Temporal variability of social vulnerability to storm surges in Shenzhen, China

Huaming Yu1,2,*, Yuhang Shen1,2,*, Ryan M. Kelly3, Xin Qi4, Kejian Wu1,2, Songlin Li1,2, Haiqing Yu5, and Xianwen Bao1,2 Huaming Yu et al.
  • 1College of Oceanic and Atmospheric Sciences, Ocean University of China, Qingdao, 266100, China
  • 2Key Laboratory of Physical Oceanography, Ministry of Education, Qingdao, 266003, China
  • 3Rykell Scientific Editorial, LLC, Los Angeles, CA, USA
  • 4Department of Organic Food Quality and Food Culture, Faculty of Organic Agricultural Sciences, University of Kassel, Nordbahnhofstrasse 1A, 37213, Witzenhausen, Germany
  • 5College of Fisheries, Ocean University of China, Qingdao, 266003, China
  • *These authors contributed equally to this work.

═══

◆ **ACTIVITIES**
a) Reproduce the Shenzhen storm surge excerpt word for word from "Temporal variability of" to "Huaming Yu et al.".
b) Continue the Shenzhen storm surge excerpt from where it stops.

◆ **DATA SHOWN**
═══

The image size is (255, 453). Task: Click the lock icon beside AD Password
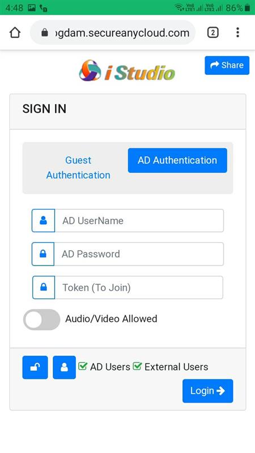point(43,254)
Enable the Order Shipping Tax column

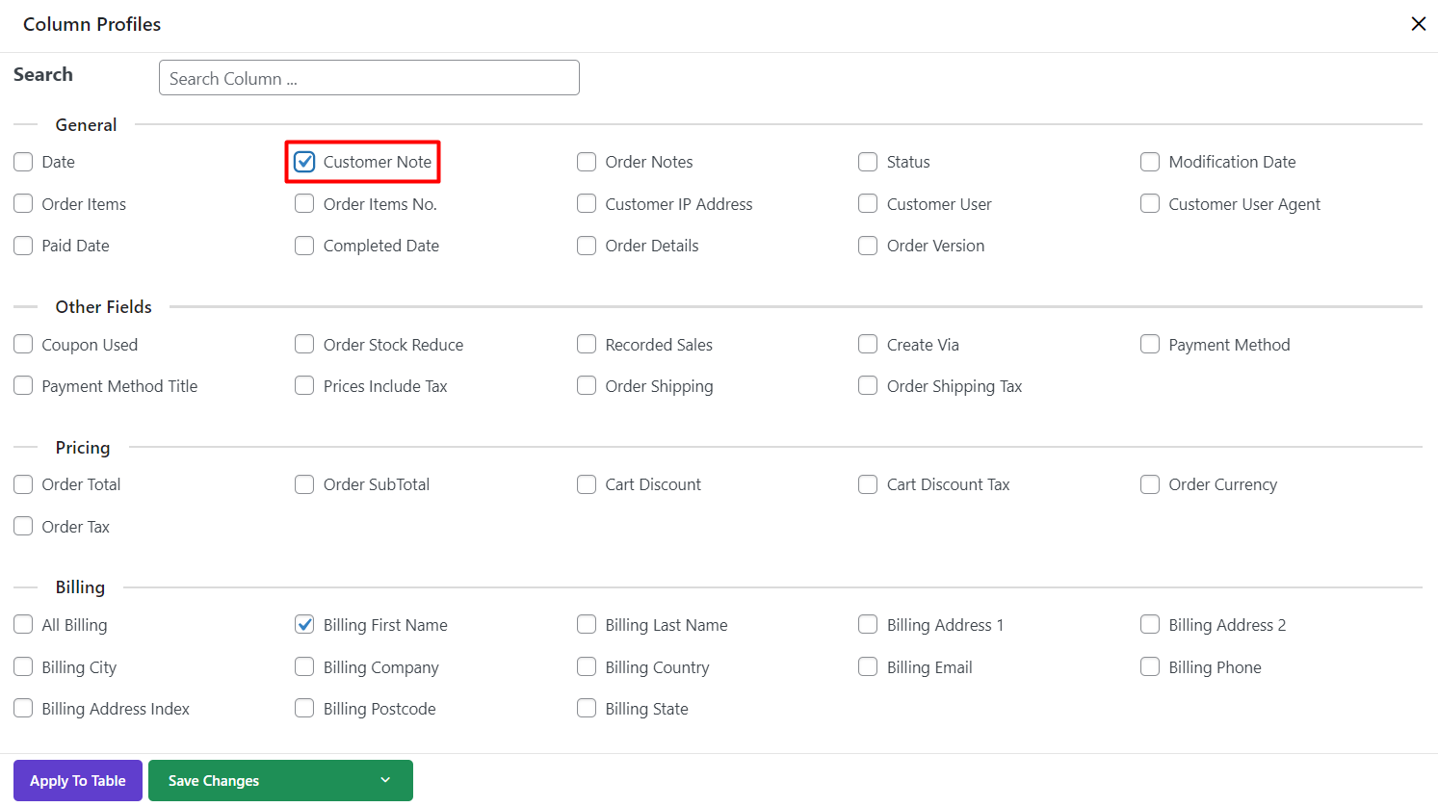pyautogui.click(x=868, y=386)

═══

◆ **EXERCISE ANSWERS**
a)
Temporal variability of social vulnerability to storm surges in Shenzhen, China

Huaming Yu1,2,*, Yuhang Shen1,2,*, Ryan M. Kelly3, Xin Qi4, Kejian Wu1,2, Songlin Li1,2, Haiqing Yu5, and Xianwen Bao1,2 Huaming Yu et al.

b)
Abstract. A social vulnerability evaluation of storm surges is important for any coastal city to commence in order to provide marine disaster preparedness and mitigation procedures and to formulate post-disaster emergency plans for coastal communities. This study establishes an integrated evaluation system of social vulnerability by blending a variety of single evaluation methods, applying the idea of combination weighting and calculating the social vulnerability index of storm surges. Shenzhen, with a current reputation of having the most economic development potential and a representative city in China, is chosen to evaluate its social vulnerability to storm surges via a historical social and economic statistical dataset spanning from 1986 to 2016. The research extends further by analyzing the city’s temporal variability. Results reveal that social vulnerability keeps almost constant from 1986–1991 and 1993–2004, while it decreased sharply in the remainder of times to show a ‘stair-type’ declining curve over the past 30 years. Resilience is progressively increasing by virtue of a continuous increase in medical institutions, fixed asset investments and salary levels of employees. These determinants contribute to the overall downward trend of social vulnerability for Shenzhen. Exposure and sensitivity increased slowly with some fluctuation, causing the changes of social responsibility to transpire.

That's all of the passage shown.